取り組む課題 >>
1. 次の(a)〜(c)は、生前整理の文章の内容と合っていますか。それぞれ「はい」か「いいえ」で答え、判断の決め手となる本文の言葉をそのまま引用してください。
(a) 遺品整理は体力的な負担がかかり、時間も多く要する。
(b) 遺産相続や銀行口座の凍結解除の手続きは、少ない手間で済む。
(c) 生前整理では、財産の状況を一覧表にして家族に伝えておくとよい。
2. 生前整理の文章によると、故人とのコミュニケーションが少なかった人は、遺産相続の際にどのようなことで困りますか。
3. 生前整理のメリットを述べた文章を、最後の文の後から書き継いでください。

文書抜粋 >>

= = = =

生前整理には、次のようなメリットがあります。

遺族の負担を軽減できる
遺された家族にとって、遺品整理や相続財産の手続きはとても大変なことです。家の中の不要なものを処分する遺品整理は、体力的にも負担がかかり、多くの時間を要します。捨てるべきかそうでないかの判断に苦しむこともあるでしょう。また、遺産相続や銀行口座の凍結解除など、お金に絡む事柄はトラブルを起こさないよう、膨大な手続きを慎重に進めなければなりません。あなたが元気なうちに少しでも生前整理をしておくことで、遺族のこうした負担が大きく軽減されるのです。

財産や大切なものを確実に引き継げる
生前整理は遺産相続にも有効です。いざ遺産相続をしようにも、故人とのコミュニケーションが少なかったために「どこにどれだけの遺産があるか見当もつかない」と困る人は少なくなく、これでは遺産相続のスタート地点にも立てません。生前整理を通じて、財産の状況を把握して、一覧表にして家族に伝えておく。元気なうちにこれをしておくだけでも、遺された家族にとっては大きな助けとなりますし、あなたにとっても財産や価値ある大切なものを確実に引き継ぐことができます。

= = = =

提示資料 >>
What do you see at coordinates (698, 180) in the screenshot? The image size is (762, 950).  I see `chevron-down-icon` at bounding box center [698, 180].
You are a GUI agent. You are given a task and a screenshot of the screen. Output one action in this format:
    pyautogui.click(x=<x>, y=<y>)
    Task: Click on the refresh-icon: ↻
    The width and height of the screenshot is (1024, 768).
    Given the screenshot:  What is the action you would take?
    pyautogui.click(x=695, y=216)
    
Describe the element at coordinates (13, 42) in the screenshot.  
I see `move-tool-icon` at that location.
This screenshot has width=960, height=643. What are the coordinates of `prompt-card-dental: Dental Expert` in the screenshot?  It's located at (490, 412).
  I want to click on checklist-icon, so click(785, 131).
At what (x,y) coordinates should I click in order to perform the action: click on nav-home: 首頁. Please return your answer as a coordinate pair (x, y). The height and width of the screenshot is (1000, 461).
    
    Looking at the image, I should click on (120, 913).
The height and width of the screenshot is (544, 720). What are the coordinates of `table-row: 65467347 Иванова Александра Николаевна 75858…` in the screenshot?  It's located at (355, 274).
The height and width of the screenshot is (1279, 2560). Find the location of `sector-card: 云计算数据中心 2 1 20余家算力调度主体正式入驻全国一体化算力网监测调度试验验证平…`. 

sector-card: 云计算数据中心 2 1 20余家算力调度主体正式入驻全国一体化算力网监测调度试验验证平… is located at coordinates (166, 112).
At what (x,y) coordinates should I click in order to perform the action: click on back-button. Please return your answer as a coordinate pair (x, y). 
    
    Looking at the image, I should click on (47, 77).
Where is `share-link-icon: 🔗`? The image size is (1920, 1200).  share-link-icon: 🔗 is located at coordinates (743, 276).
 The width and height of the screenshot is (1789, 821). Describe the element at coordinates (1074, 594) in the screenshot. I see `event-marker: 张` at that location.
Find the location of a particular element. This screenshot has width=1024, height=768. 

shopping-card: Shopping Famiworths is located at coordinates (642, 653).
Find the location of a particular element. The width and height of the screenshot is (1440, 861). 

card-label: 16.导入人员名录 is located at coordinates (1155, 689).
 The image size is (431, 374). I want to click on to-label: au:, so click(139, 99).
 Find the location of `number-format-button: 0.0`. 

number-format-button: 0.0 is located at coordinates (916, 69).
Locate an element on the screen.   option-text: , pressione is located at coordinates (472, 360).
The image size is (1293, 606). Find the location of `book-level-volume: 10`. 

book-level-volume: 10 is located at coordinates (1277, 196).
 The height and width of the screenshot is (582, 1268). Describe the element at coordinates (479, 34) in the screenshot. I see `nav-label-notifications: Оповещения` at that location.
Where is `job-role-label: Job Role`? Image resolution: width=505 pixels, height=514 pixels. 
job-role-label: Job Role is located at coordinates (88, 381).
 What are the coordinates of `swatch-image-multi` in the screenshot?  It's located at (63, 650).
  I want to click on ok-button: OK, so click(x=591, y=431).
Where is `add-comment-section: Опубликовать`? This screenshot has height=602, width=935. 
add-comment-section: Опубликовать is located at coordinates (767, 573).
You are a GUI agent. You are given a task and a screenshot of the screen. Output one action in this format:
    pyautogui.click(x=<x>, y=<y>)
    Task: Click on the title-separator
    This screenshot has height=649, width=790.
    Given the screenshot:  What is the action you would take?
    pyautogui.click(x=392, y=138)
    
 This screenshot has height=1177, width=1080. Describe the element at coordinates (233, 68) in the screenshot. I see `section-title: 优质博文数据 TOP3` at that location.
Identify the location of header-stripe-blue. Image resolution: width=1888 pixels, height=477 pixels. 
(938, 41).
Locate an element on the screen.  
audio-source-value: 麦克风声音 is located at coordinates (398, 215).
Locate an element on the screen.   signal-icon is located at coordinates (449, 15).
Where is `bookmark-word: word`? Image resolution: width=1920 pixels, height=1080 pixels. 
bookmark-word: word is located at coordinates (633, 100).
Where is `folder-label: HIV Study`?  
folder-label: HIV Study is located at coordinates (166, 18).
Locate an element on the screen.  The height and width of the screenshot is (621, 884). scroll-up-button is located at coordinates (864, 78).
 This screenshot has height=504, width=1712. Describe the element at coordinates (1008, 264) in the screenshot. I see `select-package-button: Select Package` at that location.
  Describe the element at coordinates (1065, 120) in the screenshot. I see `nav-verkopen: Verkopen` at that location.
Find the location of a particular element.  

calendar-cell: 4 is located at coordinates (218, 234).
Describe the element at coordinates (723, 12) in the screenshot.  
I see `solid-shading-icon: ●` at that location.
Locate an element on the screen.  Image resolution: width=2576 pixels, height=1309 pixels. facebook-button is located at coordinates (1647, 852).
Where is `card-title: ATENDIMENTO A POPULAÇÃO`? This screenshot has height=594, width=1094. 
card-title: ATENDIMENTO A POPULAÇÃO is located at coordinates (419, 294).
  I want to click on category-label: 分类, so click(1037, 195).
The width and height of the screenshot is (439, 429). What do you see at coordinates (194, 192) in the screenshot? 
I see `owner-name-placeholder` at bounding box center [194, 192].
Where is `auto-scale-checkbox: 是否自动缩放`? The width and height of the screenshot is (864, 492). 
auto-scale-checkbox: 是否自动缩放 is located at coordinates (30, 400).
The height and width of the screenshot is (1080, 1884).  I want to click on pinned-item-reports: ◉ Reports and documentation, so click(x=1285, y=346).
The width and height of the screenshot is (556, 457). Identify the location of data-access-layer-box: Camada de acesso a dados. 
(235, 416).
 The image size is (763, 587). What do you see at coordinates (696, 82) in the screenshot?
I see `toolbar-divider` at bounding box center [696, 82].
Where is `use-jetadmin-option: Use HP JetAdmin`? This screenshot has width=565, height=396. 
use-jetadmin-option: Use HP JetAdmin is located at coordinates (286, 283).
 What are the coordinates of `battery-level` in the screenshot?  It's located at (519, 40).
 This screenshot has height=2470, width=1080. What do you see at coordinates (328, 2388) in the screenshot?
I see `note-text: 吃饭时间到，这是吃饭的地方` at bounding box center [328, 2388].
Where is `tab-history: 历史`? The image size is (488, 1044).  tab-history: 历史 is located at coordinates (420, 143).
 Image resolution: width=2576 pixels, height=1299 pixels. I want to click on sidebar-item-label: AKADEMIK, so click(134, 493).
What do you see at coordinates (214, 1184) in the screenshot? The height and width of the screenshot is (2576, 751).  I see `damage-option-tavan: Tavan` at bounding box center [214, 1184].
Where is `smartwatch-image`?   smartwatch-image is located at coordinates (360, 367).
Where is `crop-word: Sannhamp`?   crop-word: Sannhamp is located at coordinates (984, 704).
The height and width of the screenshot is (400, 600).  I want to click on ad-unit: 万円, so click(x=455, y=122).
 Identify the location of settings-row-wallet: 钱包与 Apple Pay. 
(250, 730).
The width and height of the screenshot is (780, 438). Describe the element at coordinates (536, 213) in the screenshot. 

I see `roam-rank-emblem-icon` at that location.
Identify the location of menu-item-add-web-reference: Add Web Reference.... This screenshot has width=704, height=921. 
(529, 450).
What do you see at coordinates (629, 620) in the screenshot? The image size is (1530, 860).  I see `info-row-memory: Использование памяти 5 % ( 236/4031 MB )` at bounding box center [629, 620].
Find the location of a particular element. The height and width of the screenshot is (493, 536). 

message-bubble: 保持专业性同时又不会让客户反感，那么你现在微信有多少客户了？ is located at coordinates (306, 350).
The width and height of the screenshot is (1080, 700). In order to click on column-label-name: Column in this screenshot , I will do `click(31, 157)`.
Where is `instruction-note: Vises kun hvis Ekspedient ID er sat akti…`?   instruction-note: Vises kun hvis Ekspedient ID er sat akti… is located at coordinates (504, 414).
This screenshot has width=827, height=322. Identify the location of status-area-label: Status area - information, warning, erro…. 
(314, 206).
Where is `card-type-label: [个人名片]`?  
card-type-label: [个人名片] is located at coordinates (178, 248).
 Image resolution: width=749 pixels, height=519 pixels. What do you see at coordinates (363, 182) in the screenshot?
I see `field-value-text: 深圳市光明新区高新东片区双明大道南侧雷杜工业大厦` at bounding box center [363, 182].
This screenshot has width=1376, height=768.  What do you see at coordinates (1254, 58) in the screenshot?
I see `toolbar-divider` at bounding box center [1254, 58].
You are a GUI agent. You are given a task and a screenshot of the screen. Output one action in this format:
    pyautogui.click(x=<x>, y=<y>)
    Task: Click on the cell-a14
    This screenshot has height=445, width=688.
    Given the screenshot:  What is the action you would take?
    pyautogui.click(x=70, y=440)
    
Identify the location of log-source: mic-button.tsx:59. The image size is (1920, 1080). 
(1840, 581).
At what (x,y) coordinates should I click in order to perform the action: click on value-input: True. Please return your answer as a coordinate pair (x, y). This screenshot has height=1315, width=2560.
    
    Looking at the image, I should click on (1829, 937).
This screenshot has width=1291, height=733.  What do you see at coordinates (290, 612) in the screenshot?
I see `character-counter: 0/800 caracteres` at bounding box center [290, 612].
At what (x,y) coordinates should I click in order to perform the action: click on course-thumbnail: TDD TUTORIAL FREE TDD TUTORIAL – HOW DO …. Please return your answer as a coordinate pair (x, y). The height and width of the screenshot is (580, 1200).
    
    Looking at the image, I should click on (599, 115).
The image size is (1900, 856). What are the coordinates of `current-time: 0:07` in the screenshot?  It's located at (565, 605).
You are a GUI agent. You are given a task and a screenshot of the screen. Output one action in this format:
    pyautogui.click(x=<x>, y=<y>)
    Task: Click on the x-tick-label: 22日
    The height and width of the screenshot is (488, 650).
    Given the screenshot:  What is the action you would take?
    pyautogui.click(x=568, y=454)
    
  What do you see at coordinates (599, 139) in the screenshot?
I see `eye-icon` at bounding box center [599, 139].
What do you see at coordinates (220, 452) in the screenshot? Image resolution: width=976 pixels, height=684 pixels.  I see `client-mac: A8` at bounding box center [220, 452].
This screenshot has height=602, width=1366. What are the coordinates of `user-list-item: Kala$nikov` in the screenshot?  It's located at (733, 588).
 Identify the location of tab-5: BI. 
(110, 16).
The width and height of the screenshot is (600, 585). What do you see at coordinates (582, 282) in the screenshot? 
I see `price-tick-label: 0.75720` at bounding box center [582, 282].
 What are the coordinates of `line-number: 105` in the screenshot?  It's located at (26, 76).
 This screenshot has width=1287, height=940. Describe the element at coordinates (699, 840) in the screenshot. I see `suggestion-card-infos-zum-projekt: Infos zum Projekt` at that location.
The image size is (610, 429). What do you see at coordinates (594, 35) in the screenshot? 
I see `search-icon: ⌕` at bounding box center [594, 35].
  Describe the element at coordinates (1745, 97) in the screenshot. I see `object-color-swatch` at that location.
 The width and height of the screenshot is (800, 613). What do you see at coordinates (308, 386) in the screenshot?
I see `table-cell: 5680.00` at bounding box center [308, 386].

= = = =

解答一覧 >>
1.
(a) はい。「体力的にも負担がかかり、多くの時間を要します」
(b) いいえ。「膨大な手続きを慎重に進めなければなりません」
(c) はい。「財産の状況を把握して、一覧表にして家族に伝えておく」

2. 「どこにどれだけの遺産があるか見当もつかない」ことで困ります。

3.
自分自身の心が晴れ晴れする
家の中にある不用品が整理されることで、自分の心の中も整理されて、晴れ晴れとした気持ちになるものです。また、生前整理をする過程で、過去のさまざまな思い出が蘇ったり、未来に向けての想いが膨らむこともあるでしょう。生前整理は「人生の棚卸し」とも呼ばれています。生前整理が、家の中のもの、財産、交友関係を見つめ直すよい機会となることでしょう。

生前整理はいつ始める?

生前整理に決まったタイミングはありません。思い立った時がその時です。とはいえ、「思い立ったけど面倒臭い」「何から始めればいいか分からないまま時間が過ぎてしまう?」といった方も少なくありません。いつ始めるべきかの決まりこそないものの、多くの方は次に挙げるようなタイミングで、生前整理に取り組み始めるようです。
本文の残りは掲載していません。